You can opt in to LLM-based generation via [external] (Anthropic, Gemini, OpenAI, etc. through LiteLLM) or [expressive] (local Gemma 3 270M). Those modes can produce richer/more-varied configs but inherit the usual LLM failure modes (invalid configs, weird preferences). We default to retrieval because it's the more reliable shape and fits the "responsive musical sketching" use case better than free-form generation does.

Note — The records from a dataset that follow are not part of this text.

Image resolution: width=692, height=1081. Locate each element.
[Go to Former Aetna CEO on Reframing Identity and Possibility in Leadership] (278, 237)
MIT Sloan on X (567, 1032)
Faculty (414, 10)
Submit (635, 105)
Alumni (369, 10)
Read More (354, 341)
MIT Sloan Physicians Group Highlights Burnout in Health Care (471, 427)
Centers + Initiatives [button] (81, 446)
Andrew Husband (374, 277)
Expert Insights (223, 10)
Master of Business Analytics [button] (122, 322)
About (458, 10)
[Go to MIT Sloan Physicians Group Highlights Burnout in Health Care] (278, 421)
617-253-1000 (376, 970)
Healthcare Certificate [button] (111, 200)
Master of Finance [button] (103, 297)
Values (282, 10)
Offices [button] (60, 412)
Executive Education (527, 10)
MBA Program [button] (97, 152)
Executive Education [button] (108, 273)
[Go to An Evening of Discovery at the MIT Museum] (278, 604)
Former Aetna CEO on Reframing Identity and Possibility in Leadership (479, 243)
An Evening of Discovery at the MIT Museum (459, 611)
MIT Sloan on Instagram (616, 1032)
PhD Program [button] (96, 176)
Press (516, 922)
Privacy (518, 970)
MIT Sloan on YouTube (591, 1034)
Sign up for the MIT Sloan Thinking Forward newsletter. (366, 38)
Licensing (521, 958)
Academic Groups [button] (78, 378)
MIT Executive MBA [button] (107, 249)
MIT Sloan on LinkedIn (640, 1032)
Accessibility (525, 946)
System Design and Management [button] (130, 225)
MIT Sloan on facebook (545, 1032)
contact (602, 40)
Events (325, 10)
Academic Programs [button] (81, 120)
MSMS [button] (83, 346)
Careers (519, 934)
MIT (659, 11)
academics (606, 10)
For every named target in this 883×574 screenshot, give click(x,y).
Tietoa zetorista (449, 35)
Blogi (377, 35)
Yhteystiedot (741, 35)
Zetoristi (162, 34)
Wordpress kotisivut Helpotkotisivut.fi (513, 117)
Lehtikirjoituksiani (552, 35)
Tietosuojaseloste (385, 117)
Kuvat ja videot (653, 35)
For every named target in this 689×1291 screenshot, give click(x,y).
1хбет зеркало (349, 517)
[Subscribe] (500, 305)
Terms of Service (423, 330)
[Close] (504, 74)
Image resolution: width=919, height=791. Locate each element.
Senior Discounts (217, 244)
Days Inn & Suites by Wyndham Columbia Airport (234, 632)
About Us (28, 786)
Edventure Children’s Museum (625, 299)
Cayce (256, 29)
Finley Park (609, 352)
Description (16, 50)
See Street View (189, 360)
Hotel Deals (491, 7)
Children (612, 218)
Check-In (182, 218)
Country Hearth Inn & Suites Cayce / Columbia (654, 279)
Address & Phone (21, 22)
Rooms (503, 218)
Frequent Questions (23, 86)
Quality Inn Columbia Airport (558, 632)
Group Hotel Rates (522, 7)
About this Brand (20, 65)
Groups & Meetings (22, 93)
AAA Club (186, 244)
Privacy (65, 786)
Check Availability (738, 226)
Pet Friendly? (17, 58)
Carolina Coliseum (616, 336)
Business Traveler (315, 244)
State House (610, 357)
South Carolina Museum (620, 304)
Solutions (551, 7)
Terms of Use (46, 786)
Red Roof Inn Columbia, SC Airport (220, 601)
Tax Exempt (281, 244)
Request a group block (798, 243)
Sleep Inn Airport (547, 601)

latentscore doctor failed. What now?

latentscore doctor --json prints structured output that pinpoints which checks failed and why. Common failures:

CheckWhat it meansFix
python_versionPython outside 3.11–3.12Use Python 3.11 or 3.12; pip requires this range
license_presentEditable install metadata is stalepip install --force-reinstall latentscore
audio_writeCan't write a WAV via soundfileInstall libsndfile (see "import latentscore fails" above)
render_coreSynthesis is brokenFile a bug with the doctor --json output
render_retrieval (warn)Falling back to a heuristic mapper because retrieval failedlatentscore download fast to seed the model cache
external_available (fail)You ran --require-external and litellm is missingpip install "latentscore[external]"
heavy_available (fail)Same for laion_clappip install "latentscore[heavy]"
expressive_available (fail)Only appears with --require-expressivepip install "latentscore[expressive]"

--require-* flags promote those checks to required so they can fail strict mode; default behavior treats them as warnings.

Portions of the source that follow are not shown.